## [Yönergeler]
1) Dayatma ve anlama metnine göre şu soruları yanıtlayın:
(a) Metin, sistemi parantez içinde kimler olarak açıklıyor?
(b) Metne göre insanın hangi halleri vardır?
(c) Sistem en çok neyle uyuşturur ve korkutur?
2) Dayatma ve anlama metninden "Hâl böyle iken,sistem" sözlerinden "ibadet etmesini isterler." sözlerine kadar olan bölümü lütfen hiç değiştirmeden çıkarın.

## [Gösterilen Metin]
======
DAYATMA ve ANLAMA


İmkânsızlık ve çaresizlik yoktur, aslında, olumsuzluklar sistemin bize dayattıklarıdır. 

İnsan da, tıpkı doğa gibidir, doğa her gün nasıl yeniden doğuyorsa, geceler güne, ay güneşe,bulutlar yağmura, kara, mevsimler bahara,yaza ve kışa dönüşüyorsa; “insan” da her türlü zorluğun altından kalkabilecek, kendini yenileyebilecek bir varlıktır. 

Doğduğumuz andan itibaren, dayatmalarla ve yıkıcılıklarla karşılaşırız ya da yıkıcılığı içimizde taşırız. 

Her ne olursak olalım, ister yapıcı kişilik, ister yıkıcı kişilik önemli olan inanmak… 

Öncelikle değişebileceğine inanmak, değişmemiz gerektiğini bilmek… 

Düşünebiliyormusunuz ? doğa her gün değişiyor yenileniyor, ağaçlar çicek açıp,yeşilleniyor, meyve veriyor, yapraklarını döküyor, yeniden yeşeriyor ama siz hep aynı kalıyorsunuz. 

Doğa da katı olan  taşlar, tahta, madenlerdir, taşlar, madenler işlenmeye gerek duyarlar, insanlara yarar sağlayabilmek için, yani bir şekilde onlarda değişir,dönüşür. 

Doğa da değişmeyen, dönüşmeyen, gelişmeyen hiçbir şey yoktur. 

İşte insanda bir maddedir. İnsanın da katı hali, sıvı hali ve gaz hali vardır. Değişmeye ya da değişime direnmek doğanın kanunlarına karşı gelmektir, uyumsuzluktur, farkında olmadan kendini yok etmektir. 

Hâl böyle iken,sistem (dünyayı ve ülkeleri yönetenler) size değişmemeniz gerektiğini,insanlara genellemelerle bakmanızı, buyruklarına karşı çıkmamanızı,yönetilebilir bir varlık olduğunuzu, parçalar halinde olduğunuzu, dayatmalara karşı çıkmamanızı, çıkarsanız zarar görebileceğinizi aşılar… 

Kısaca sistem;korkutur ve korkularınızla sizi yönetir. 

Her şeye,korkularla bakmanız, sistemin işine yarar bir bakış açısıdır ve böylelikle onlar aslında bütün insanlığın olan doğayı, ülkeleri ve ülkelerin zenginlik kaynaklarını sahiplenir, ülkeleri ve insanları sömüren bir düzen kurarlar. 

Korkutabilmek için de, bütün imkânları kullanırlar. 

Din, milliyetçilik,tarih, kültür,medya,sanat,bilim... 

En çok da, dinle uyuşturur ve korkuturlar. Dini kendi anladıkları gibi dayatırlar. Herkesin tektip olmasını, aynı şekilde inanmasını, aynı şekilde ibadet etmesini isterler.
======
## [Veri Satırları]
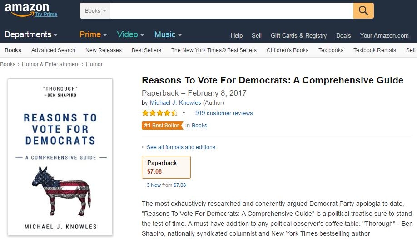Screen dimensions: 417x243
Task: Click the 3 New from $7.08 link
Action: 166,185
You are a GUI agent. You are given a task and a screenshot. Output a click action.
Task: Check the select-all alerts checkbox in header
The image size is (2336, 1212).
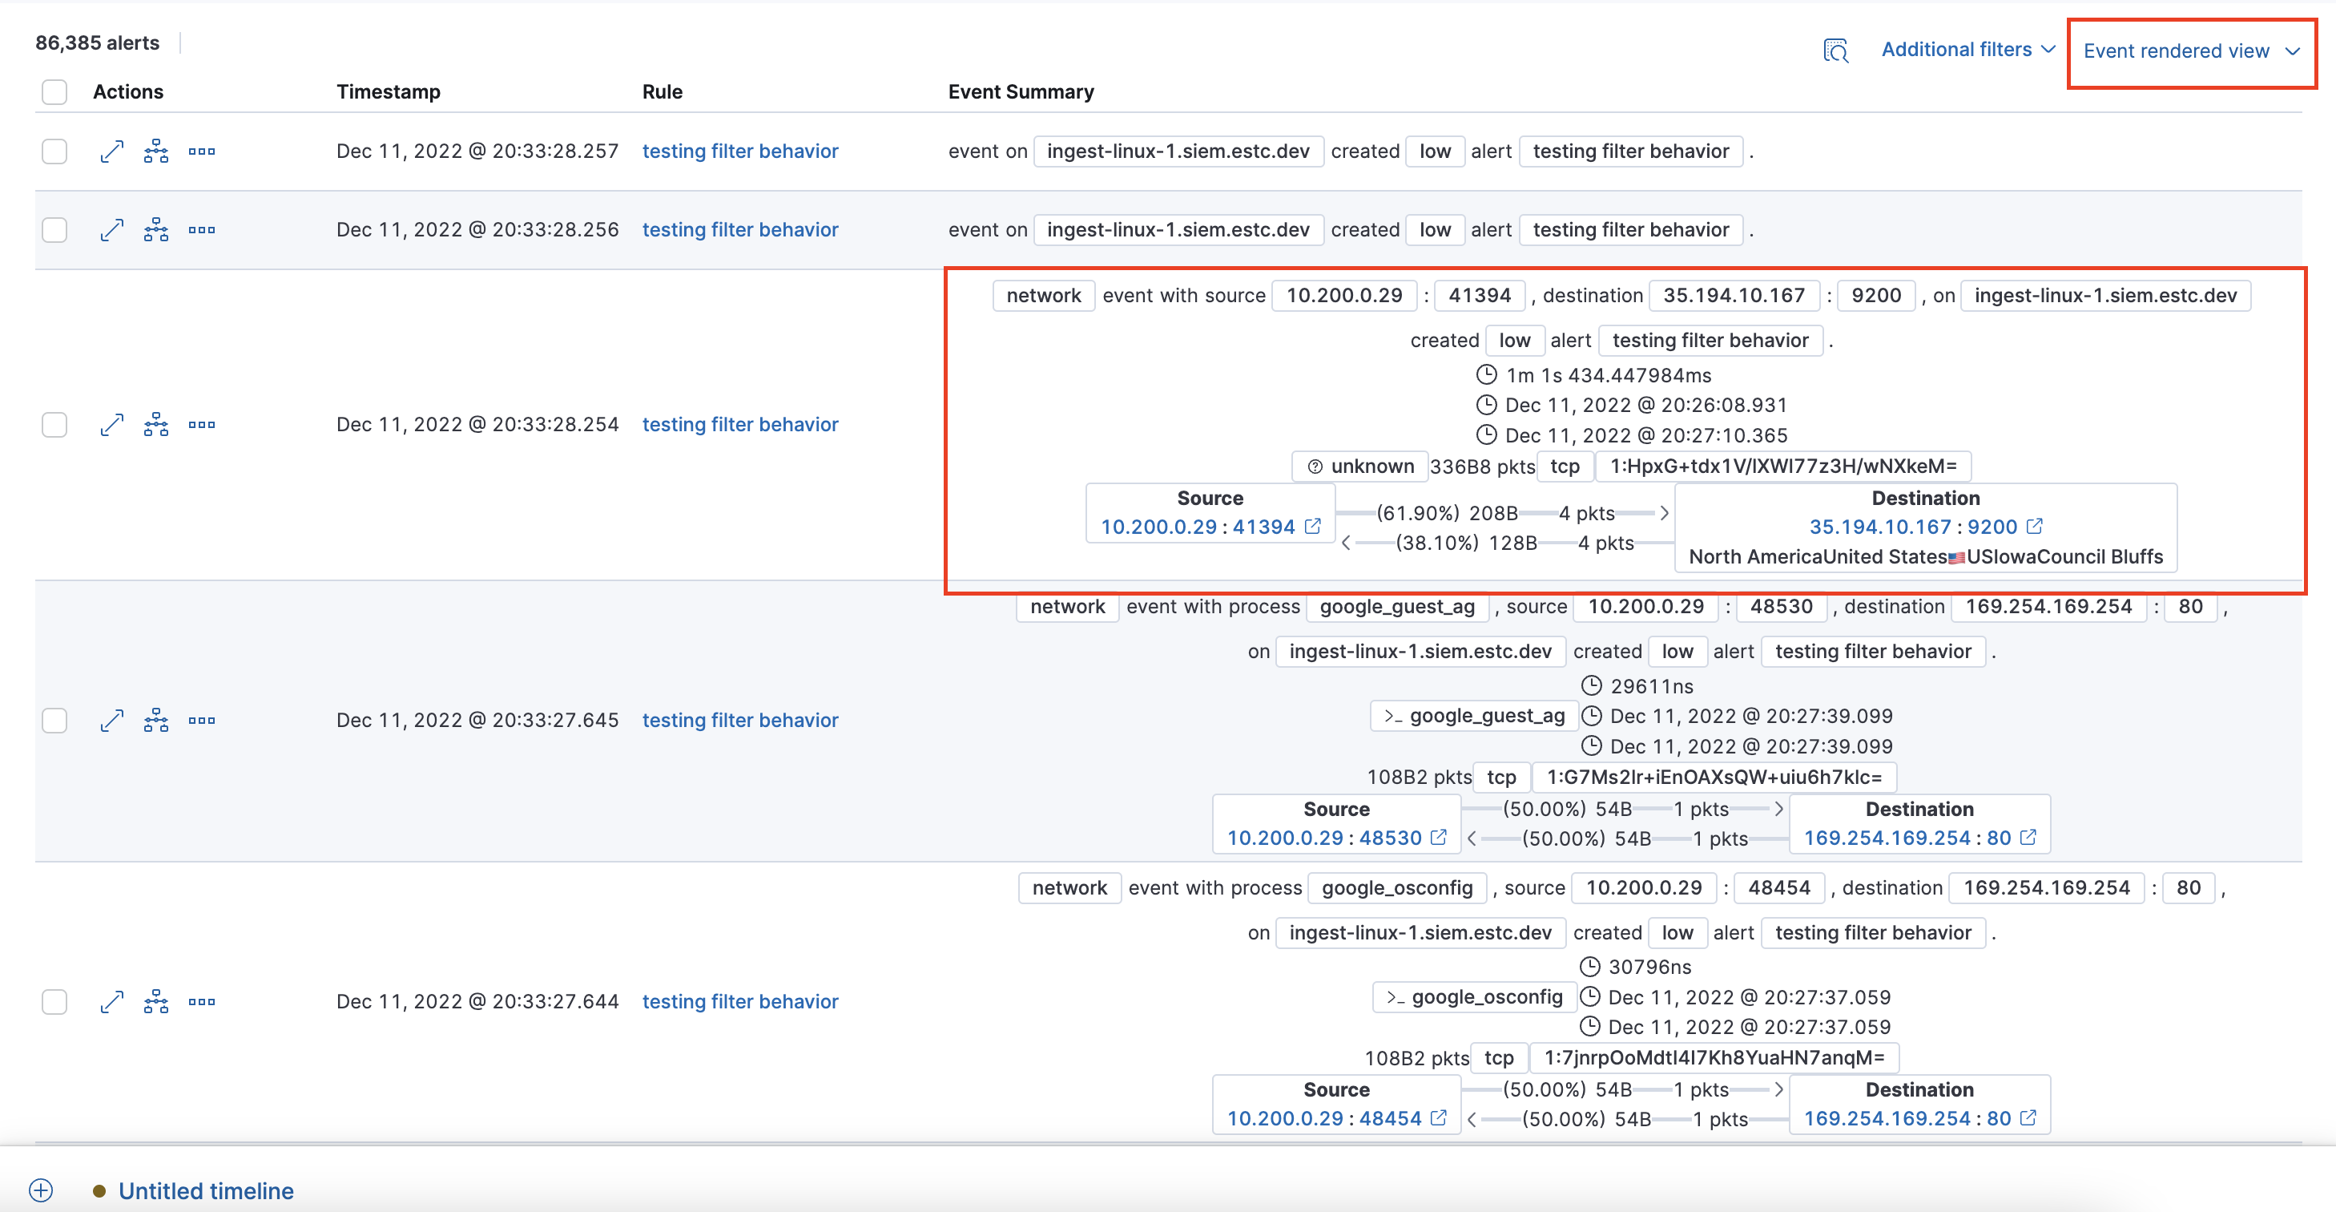(x=54, y=92)
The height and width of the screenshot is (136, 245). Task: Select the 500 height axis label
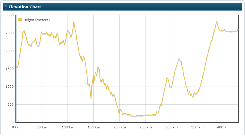[11, 104]
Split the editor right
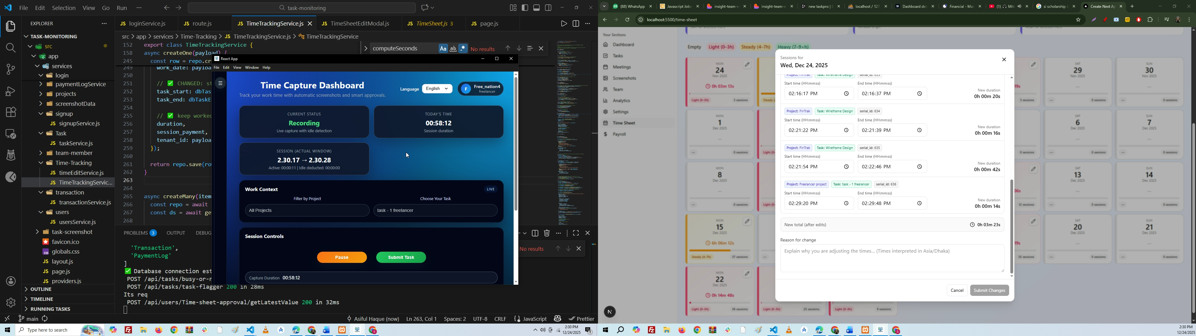1196x336 pixels. coord(576,24)
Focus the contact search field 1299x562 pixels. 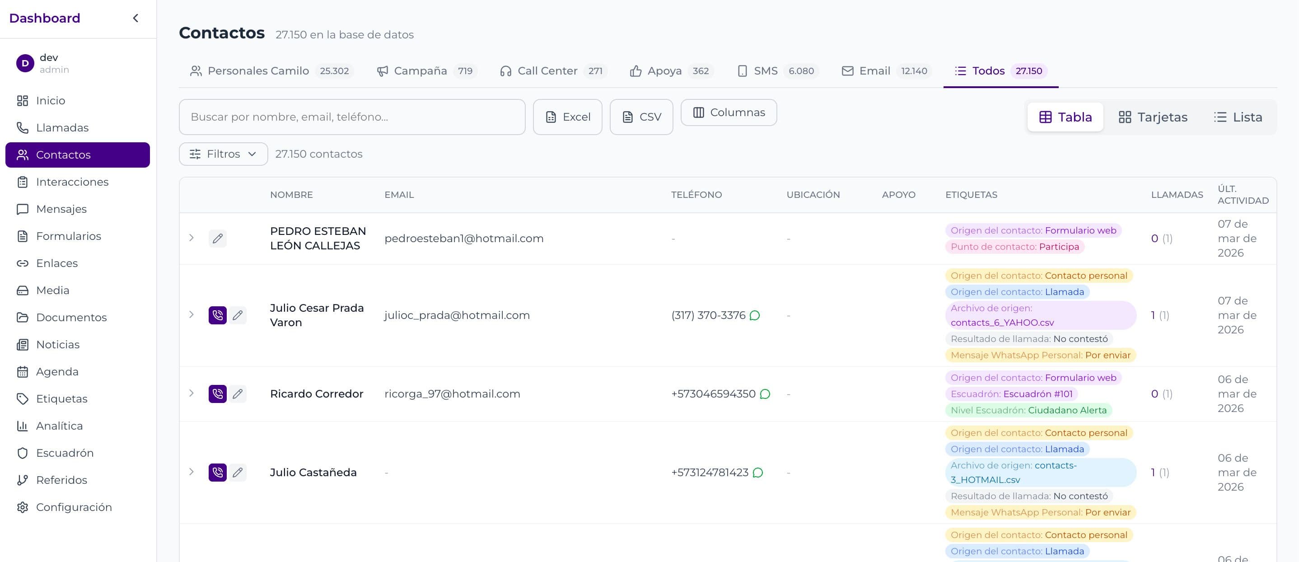pyautogui.click(x=351, y=117)
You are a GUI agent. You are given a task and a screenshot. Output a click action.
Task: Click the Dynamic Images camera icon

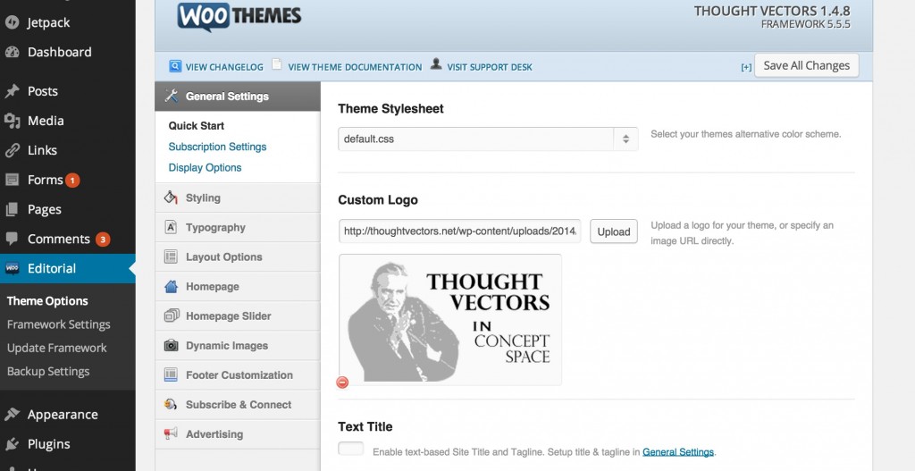171,346
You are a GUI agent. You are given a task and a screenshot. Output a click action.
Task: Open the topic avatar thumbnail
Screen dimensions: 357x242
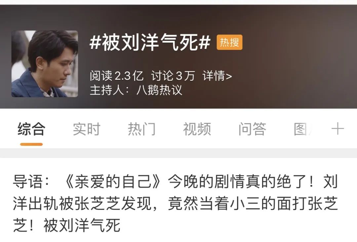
======
## [Görev Yanıtları]
1)
(a) Dünyayı ve ülkeleri yönetenler.
(b) Katı hali, sıvı hali ve gaz hali.
(c) Dinle.

2)
Hâl böyle iken,sistem (dünyayı ve ülkeleri yönetenler) size değişmemeniz gerektiğini,insanlara genellemelerle bakmanızı, buyruklarına karşı çıkmamanızı,yönetilebilir bir varlık olduğunuzu, parçalar halinde olduğunuzu, dayatmalara karşı çıkmamanızı, çıkarsanız zarar görebileceğinizi aşılar… 

Kısaca sistem;korkutur ve korkularınızla sizi yönetir. 

Her şeye,korkularla bakmanız, sistemin işine yarar bir bakış açısıdır ve böylelikle onlar aslında bütün insanlığın olan doğayı, ülkeleri ve ülkelerin zenginlik kaynaklarını sahiplenir, ülkeleri ve insanları sömüren bir düzen kurarlar. 

Korkutabilmek için de, bütün imkânları kullanırlar. 

Din, milliyetçilik,tarih, kültür,medya,sanat,bilim... 

En çok da, dinle uyuşturur ve korkuturlar. Dini kendi anladıkları gibi dayatırlar. Herkesin tektip olmasını, aynı şekilde inanmasını, aynı şekilde ibadet etmesini isterler.